And also I think the big challenge we have now is for people to really work
together and support some of the ideas out there. There are actually a very
large number of projects in this area. Most of them are both fairly useful and
also fairly unpopular.

I think the key is going to be to get some social momentum behind some of the
better solutions.

------
dadahackernews
Out of topics I'm in no way am a tech-savvy or Internet security/ piracy etc.
advocates by any means (although I've been looking into it). Q the article is
straightforward to follow and comprehend , that I have not once google up any
technical words. I like the writing in this.

------
marknadal
A blockchain is just trading one walled garden for another.
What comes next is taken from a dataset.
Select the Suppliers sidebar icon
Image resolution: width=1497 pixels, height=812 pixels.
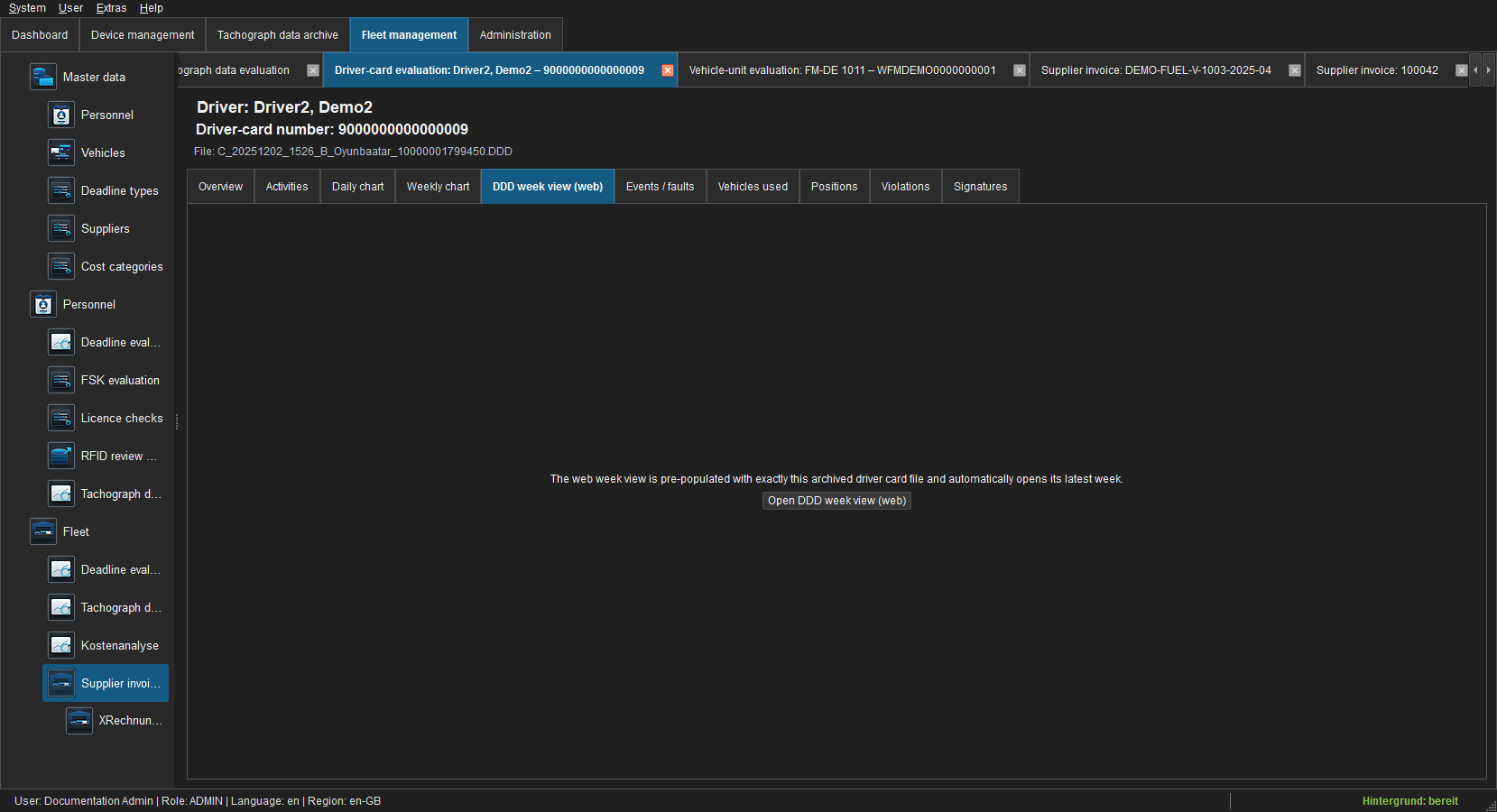pyautogui.click(x=60, y=228)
The true vision of the decentralized web is reduced friction by having no
gardens.

Sites like notabug.io (p2p Reddit) and d.tube (decentralized YouTube) are
doing this, no need to login, no pay wall.

You don't need a blockchain to decentralize, just stuff like WebTorrent or
GUN.

------
a3n
Gah!

While reading the article I followed links and secondary links, and searched,
and I now have 18 resulting tabs open.

The last one is this:
[https://en.wikipedia.org/wiki/Special:Search?search=decentra...](https://en.wikipedia.org/wiki/Special:Search?search=decentralized%20web&go=Go&ns0=1)

and the first link on that search result page is to TBL's Solid project, which
seems to be Yet Another DWeb effort.

Should I think of this, and other Dwebs, as an eventual global replace for
FBook et al?

Or is/will it be more like superpowered personal web pages? And will my aunt
have to run her own ... node?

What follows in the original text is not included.